Exercise goal:
Put the lines of the rows below into a JSON list of strings, one string per line, skipping blank lines and leaving out the pictures.

----------

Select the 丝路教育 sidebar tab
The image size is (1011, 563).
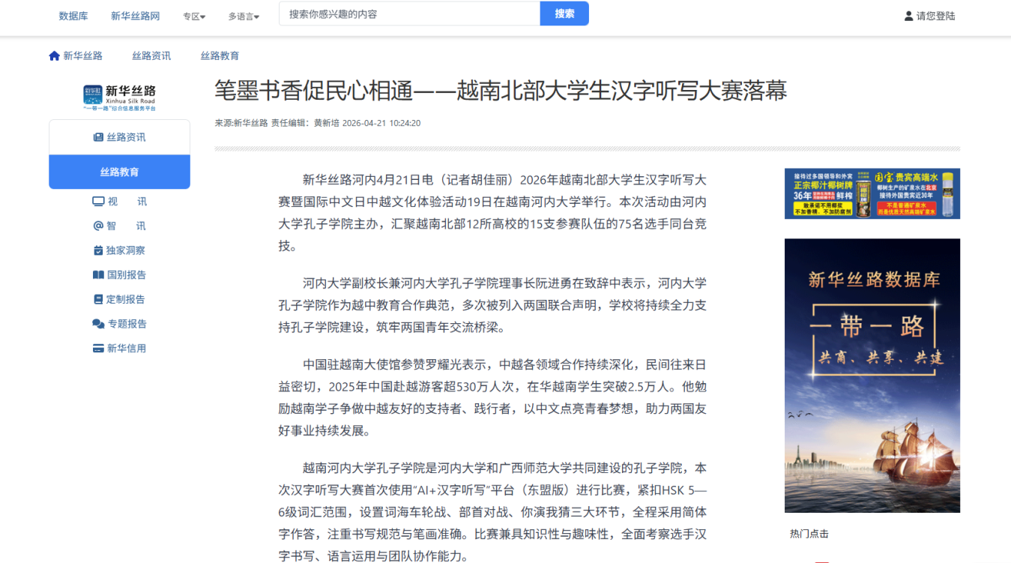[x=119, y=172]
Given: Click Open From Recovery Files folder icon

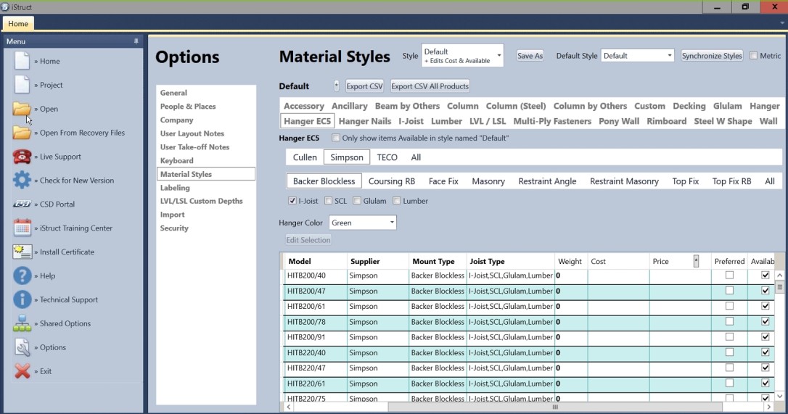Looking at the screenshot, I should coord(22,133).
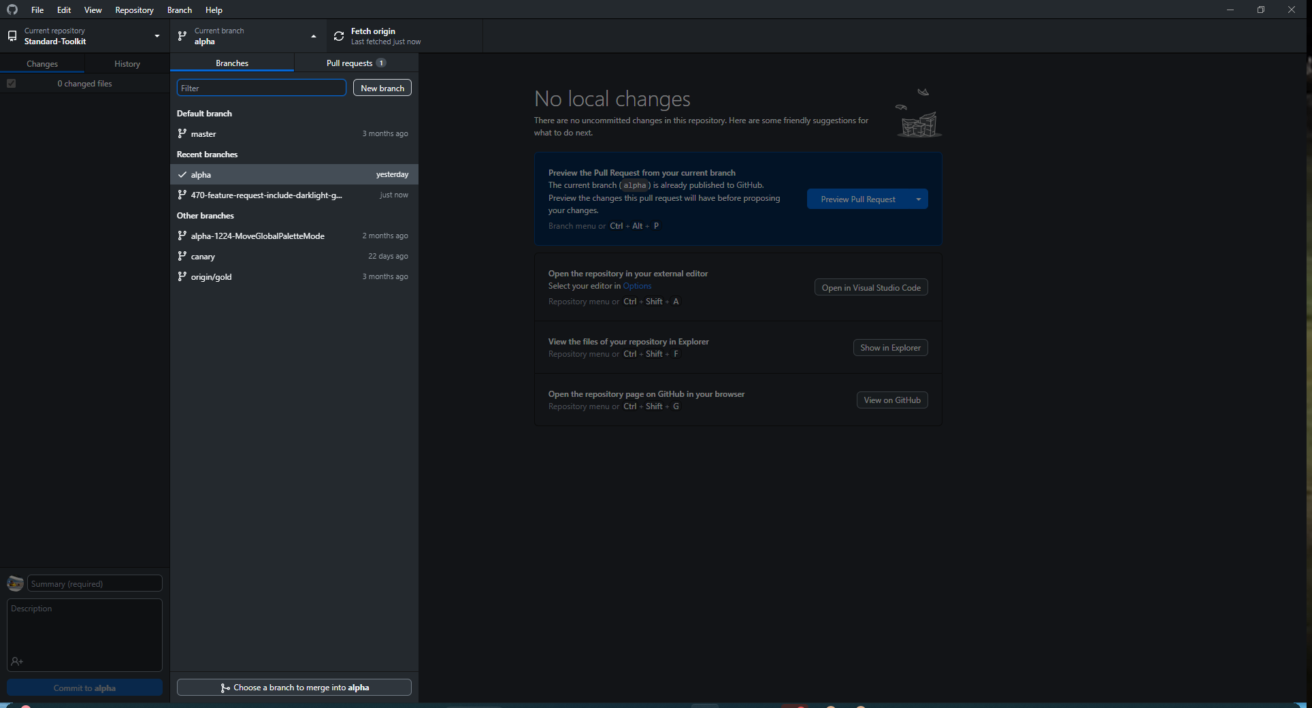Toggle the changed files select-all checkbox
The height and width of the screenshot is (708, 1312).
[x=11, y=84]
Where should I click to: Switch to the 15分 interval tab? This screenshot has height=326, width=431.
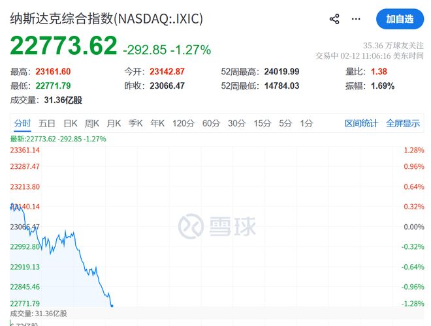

----------

Reply:
[
  "Select the 丝路教育 sidebar tab",
  "The image size is (1011, 563).",
  "[x=119, y=172]",
  "Given: Click Open From Recovery Files folder icon",
  "Looking at the screenshot, I should coord(22,133).",
  "Toggle the changed files select-all checkbox",
  "The height and width of the screenshot is (708, 1312).",
  "[x=11, y=84]",
  "Where should I click to: Switch to the 15分 interval tab? This screenshot has height=326, width=431."
]